Cheap Time: Take 'em Home With You

When this trio started out, it contained something like two-thirds of Be Your Own Pet, one of the more over-hyped of the over-hyped in the last few years. It’s actually surprising that Cheap Time had Jemina Pearl in its hands, if even only for a minute, and wasn’t able to capitalize on that in some obtuse marketing snafu.

As it is now, the band continues issuing work as concerned with punk’s significance in the underground culture as it is with a garage lineage pulled from a backlog of records. Either way, judging from the cover of the group’s first long player, they rank as the reining heartthrobs over at In the Red Record.

What follows will only tangentially include anything about music…

Understanding that these are some good looking dudes – apart form the one guy who appears to suffer from having all of his facial features crammed into a tiny spot on his face – In the Red or whoever had a hand in the production of that first disc thought it was usefully to plaster the band’s collective mug on the cover. It should have worked. Hell, I’d betray my masculinity and my prior track record to duke one and then be able to claim that I’d reckoned with homosexuality with a pretnedo-famous band dude.

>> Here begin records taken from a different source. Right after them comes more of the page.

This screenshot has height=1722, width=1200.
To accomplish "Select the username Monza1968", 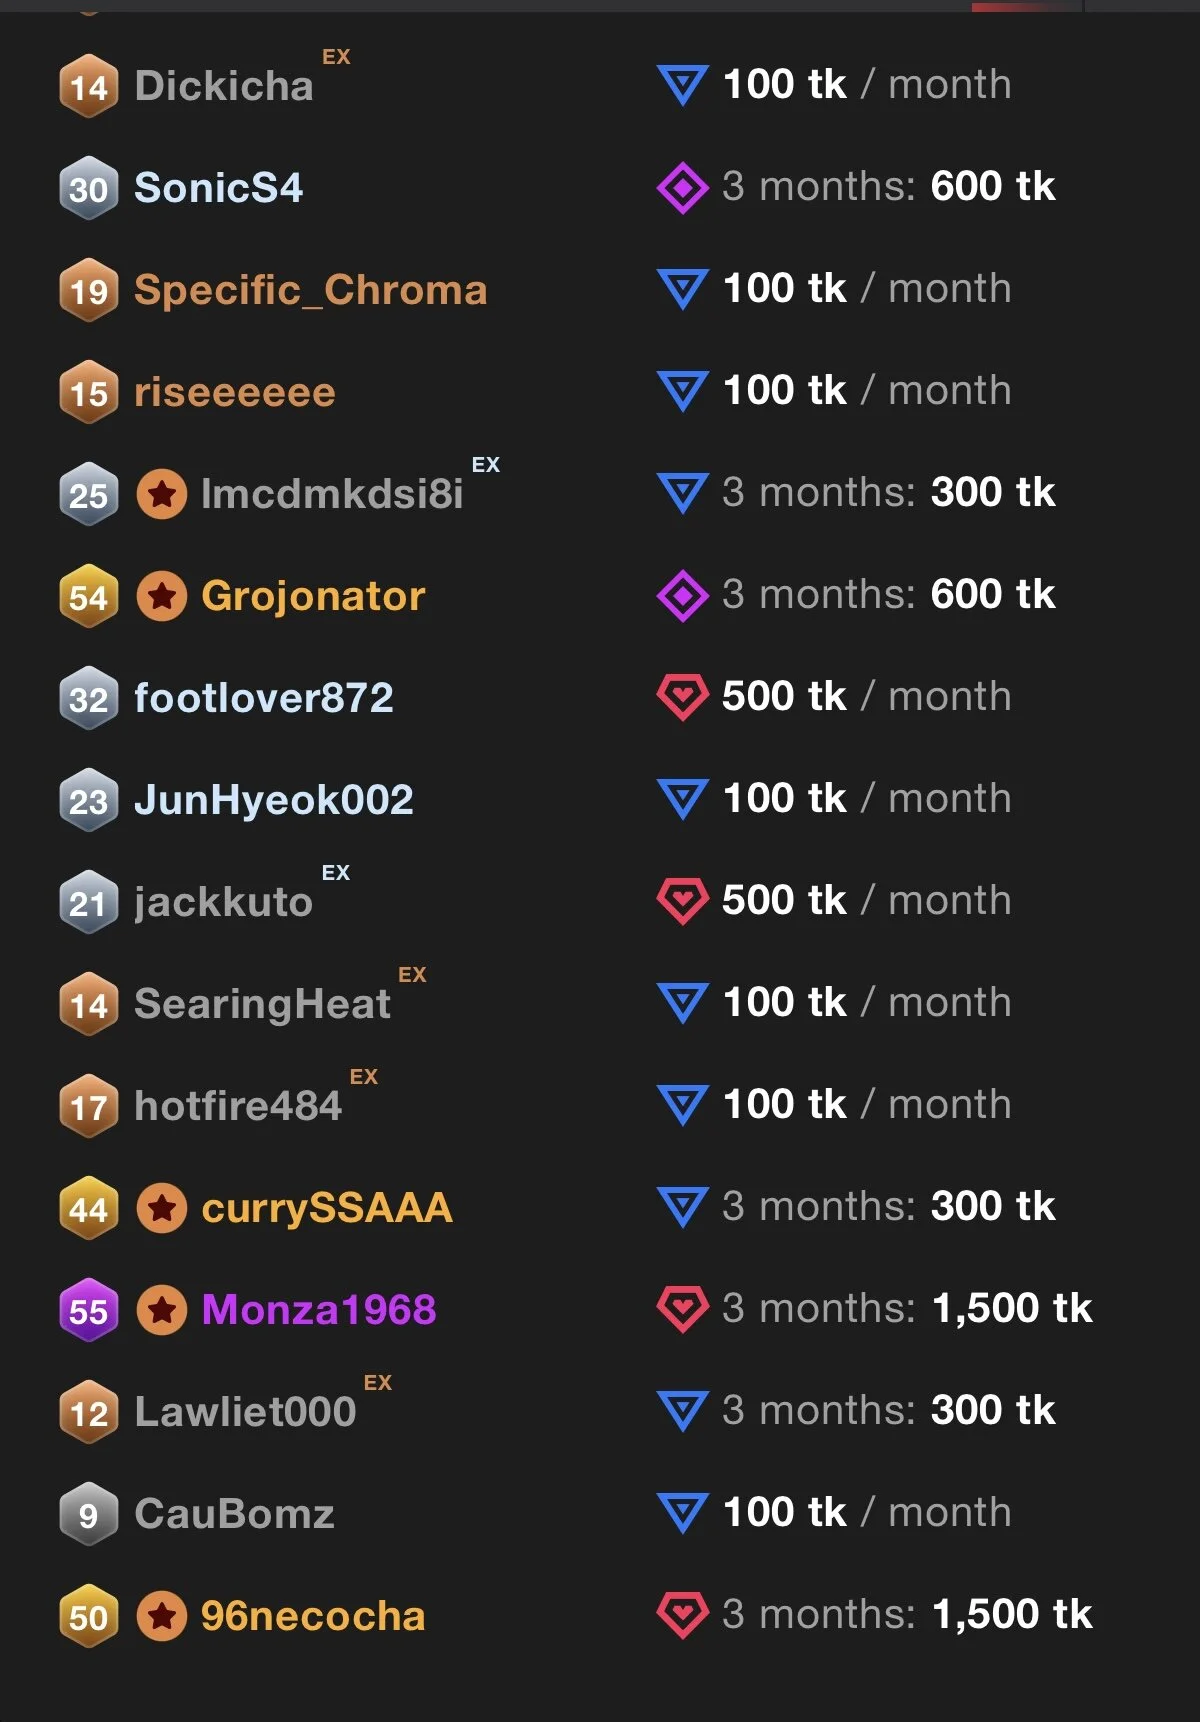I will click(x=318, y=1311).
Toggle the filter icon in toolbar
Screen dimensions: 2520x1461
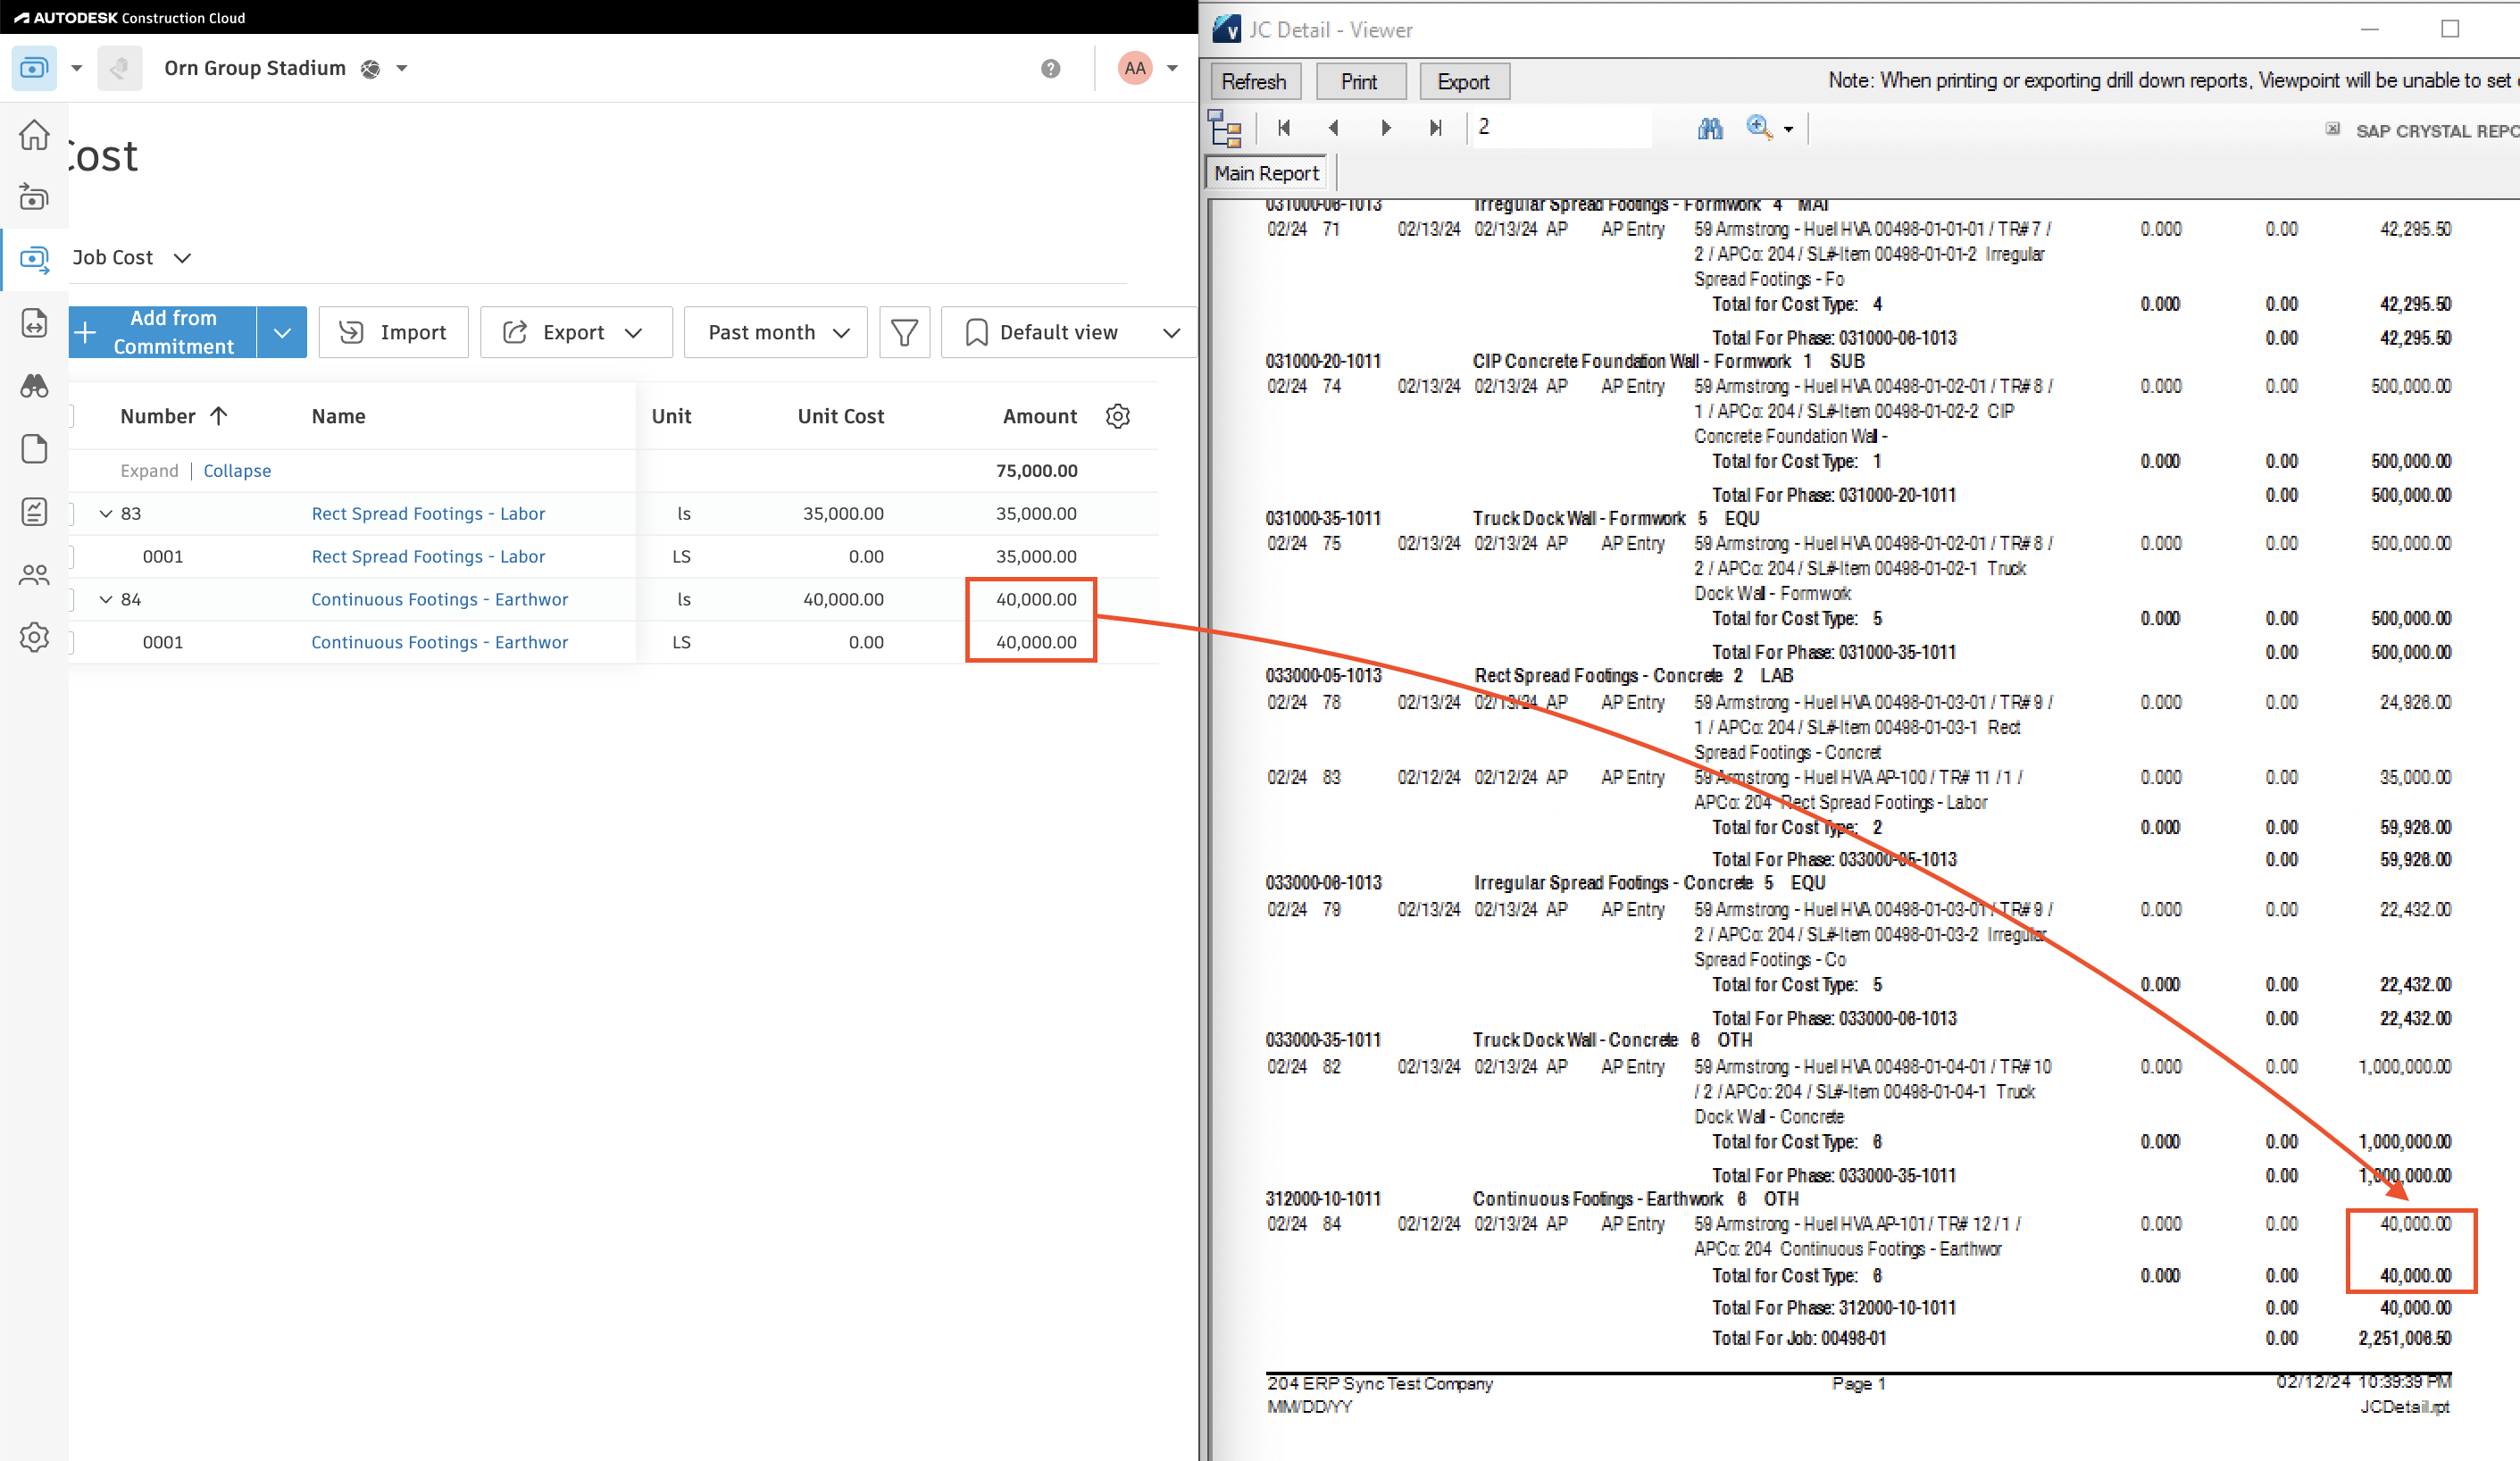[905, 332]
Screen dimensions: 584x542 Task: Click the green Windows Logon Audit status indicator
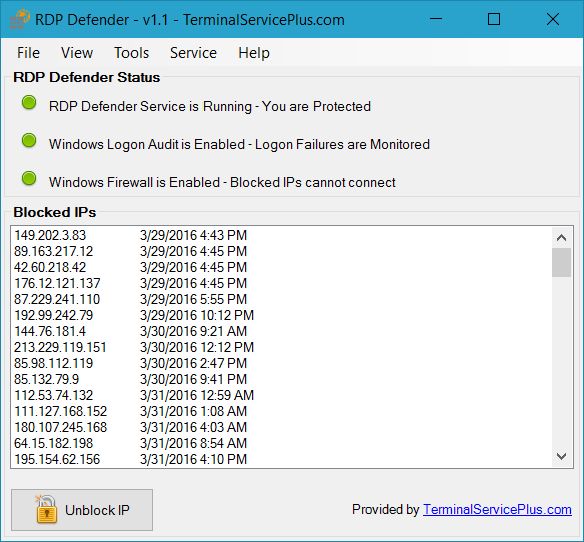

We could go on a pseudo-date before the band’s set to play a local gig. Maybe walk down the street after dinner, concealing an open container in a coat pocket, making our way to some venue that’s just as innocuous and ramshackle as what’s up the next day.

I could cheer from the lip of the stage, mouthing words to songs I took the time to learn hours before just to impress the dude. It’d be fabulous.

All of this, though, makes me more of the eventual and total commoditization of underground musics. Weren’t punks ugly losers who weren’t able to be tolerated in any company apart from some small segment of the reject population. That obviously wasn’t the case during the seventies in New York. But that was New York.

Growing up, most folks at shows had some glaring physical issue – teeth that precluded one’s mouth from closing, some jacked up leg problem (which has now become the pigeon-toed thing everyone forces) or was just plain ugly.

Oh yeah, Cheap Time issued a second full length called Fantastic Explanations (and Similar Situations). It sounds like the Saints at some points - "I'd Rather Be Alone." But only vaguely.